Large-scale genomic testing is also used in research to learn more about the genetic causes of conditions. Large-scale genetic testing can yield results unrelated to the reason the test was requested in the first place (secondary findings). Some examples of secondary findings are genes associated with a predisposition to cancer or rare heart disease when looking for a genetic diagnosis that would explain a child's developmental disabilities. With respect to genetic testing and information in general, United States legislation called the Genetic Information Non-Discrimination Act prohibits group health plans and health insurers from denying coverage to a healthy person or charging higher premiums based solely on a genetic predisposition to develop a disease in the future.
Both the American Academy of Pediatrics (AAP) and the American College of Medical Genetics and Genomics (ACMG) advise against the use of direct-to-consumer genetics and in household kits because of the accuracy, interpretation and monitoring of the content of the tests. Direct-to-consumer genetic testing (DTC) (also called in-home genetic testing) is a type of genetic test that the consumer can access directly without having to go to a health professional. The physical risks associated with most genetic tests are very small, especially where only a blood sample or a buccal swab (a procedure in which samples of cells are taken from the inner surface of the cheek) is required. The first forms of genetic testing, which began in the 1950s, consisted of counting the number of chromosomes per cell.
A genetics professional can explain in detail the benefits, risks, and limitations of a particular test.

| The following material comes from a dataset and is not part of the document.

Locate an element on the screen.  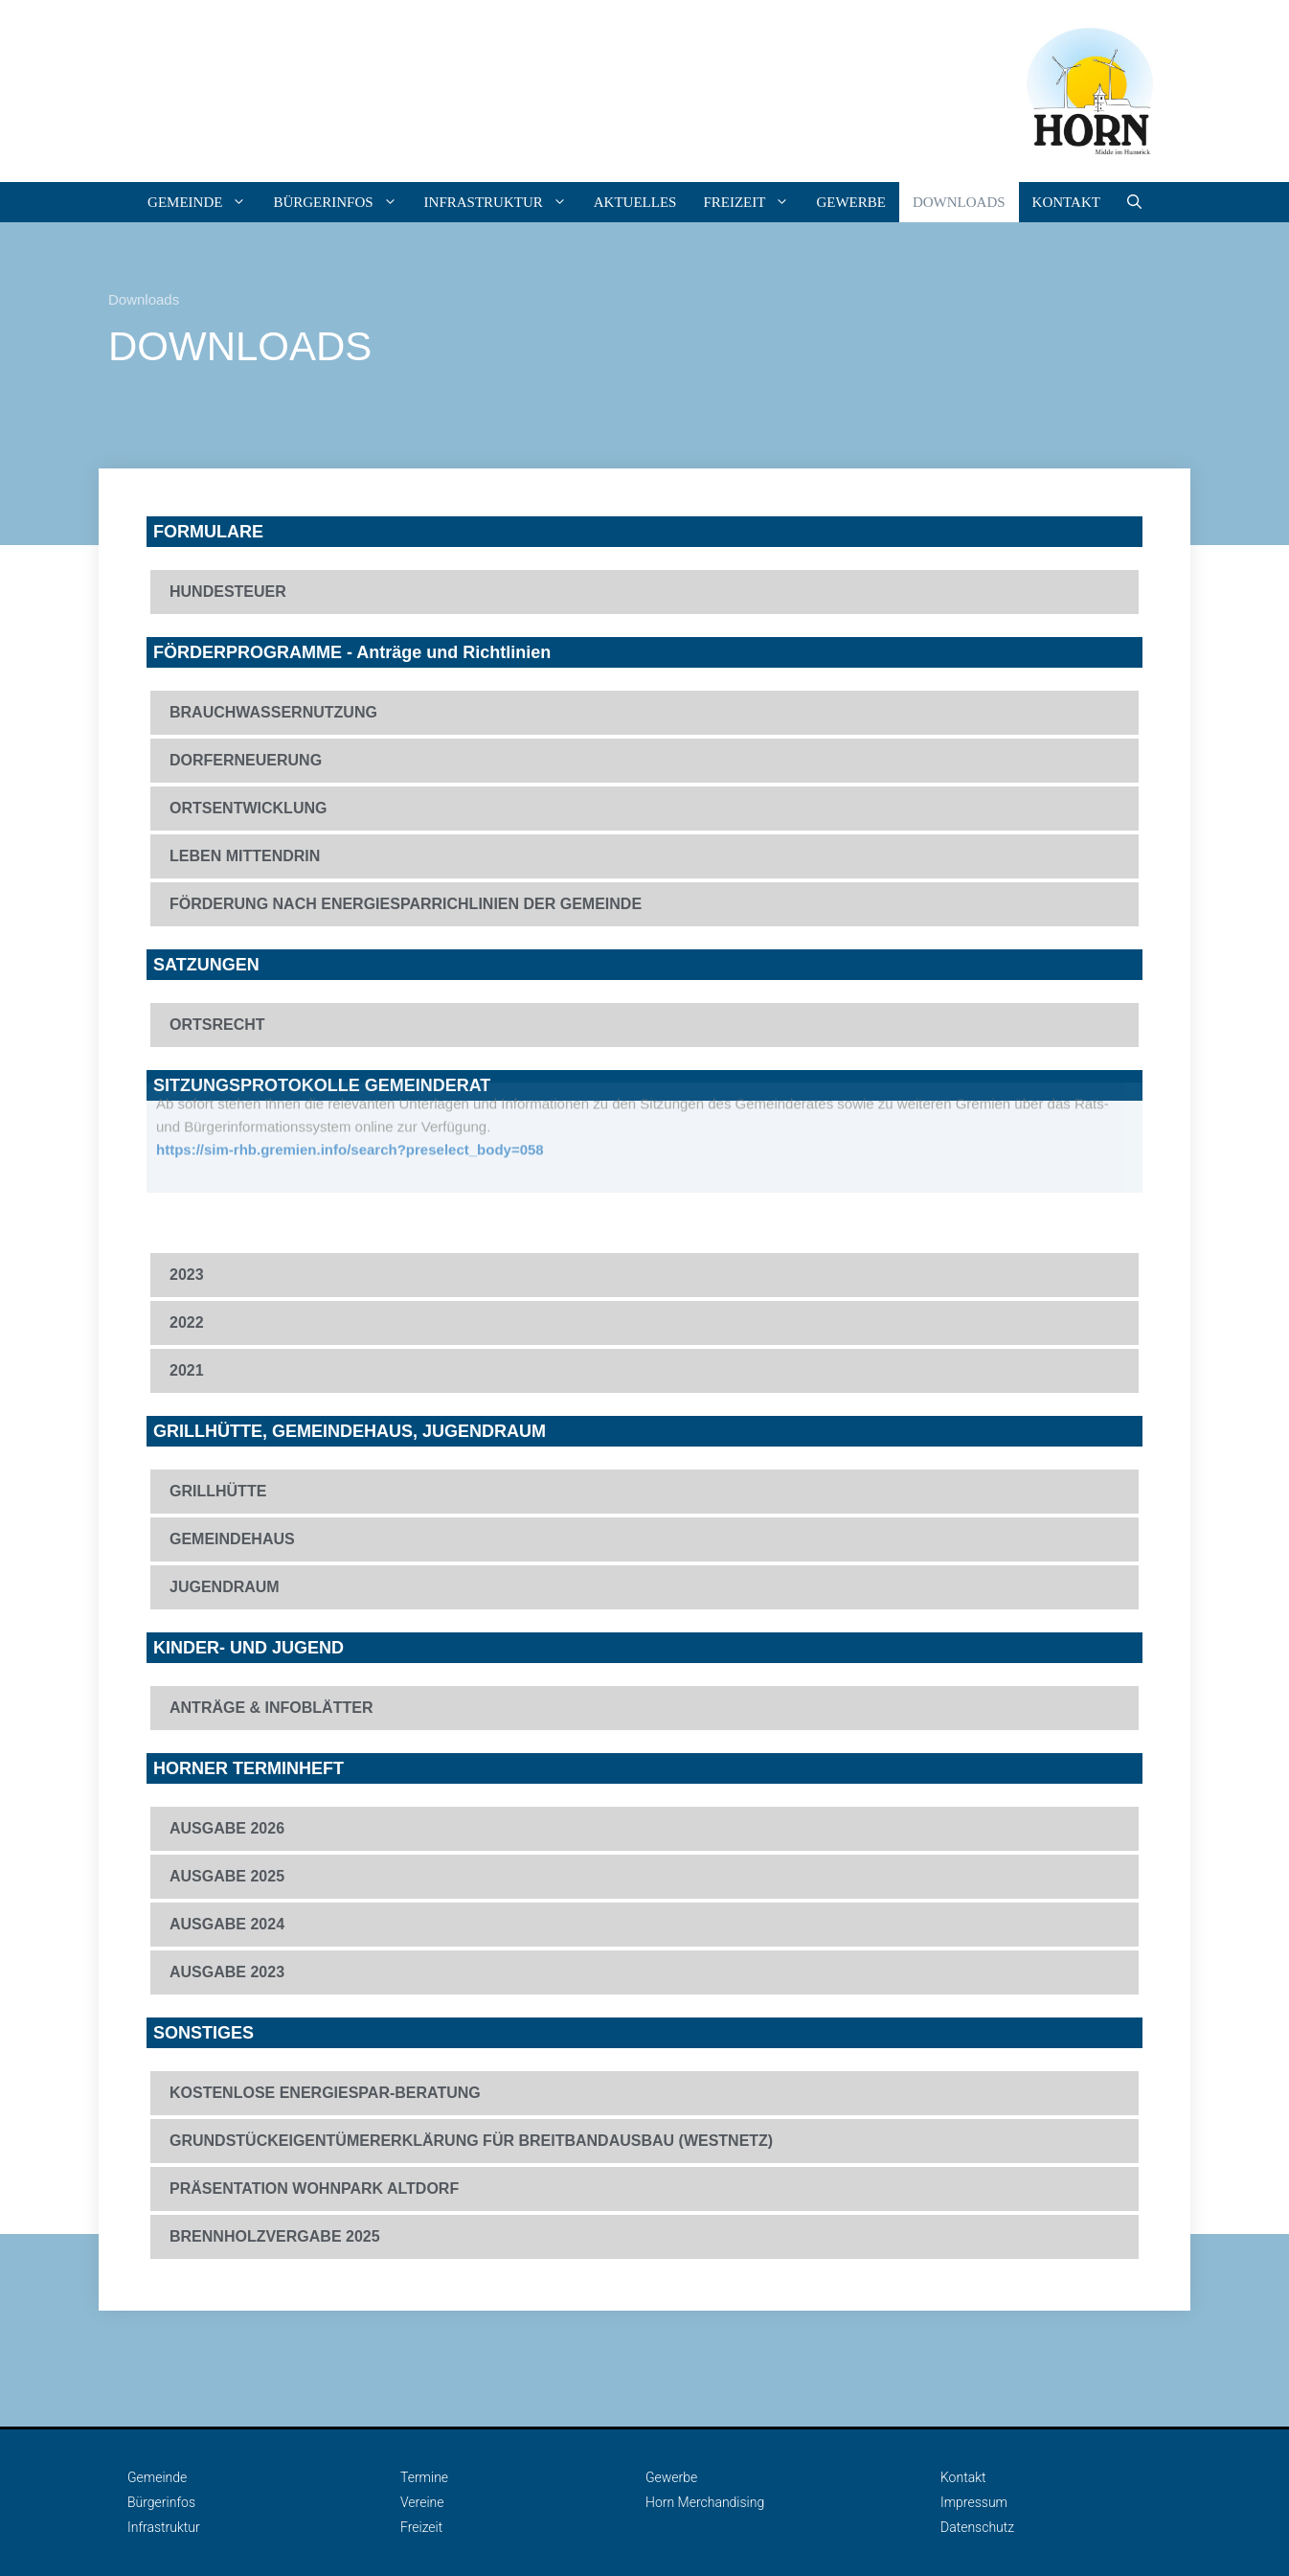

Genetic testing can also include measuring the results of genetic changes, such as analyzing RNA as a result of gene expression, or through biochemical analysis to measure the production of specific proteins. Abnormalities in these substances may indicate that there are changes in the DNA that underlie a genetic disorder. In general, there are three categories of genetic tests available: cytogenetic tests, biochemical tests, and molecular tests to detect abnormalities in chromosomal structure, protein function, and DNA sequence, respectively. Many of the risks associated with genetic testing have to do with the emotional, social, or financial consequences of test results.
Genetic testing is done with a sample of blood, hair, skin, amniotic fluid (the fluid that surrounds the fetus during pregnancy), or other tissue. Many biochemical genetic diseases are known as “congenital errors of metabolism”, since they are present from birth and alter a key metabolic pathway. The Genetic Testing Registry is available at the National Center for Biotechnology and Information of the National Library of Medicine. Encourage patients and their families to share information and even offer them help to explain the results, to family members, or to refer them to genetic counseling. Some possible future ethical issues related to genetic testing were considered in the sci-fi film Gattaca, the novel Next and the sci-fi anime series Mobile Suit Gundam Seed.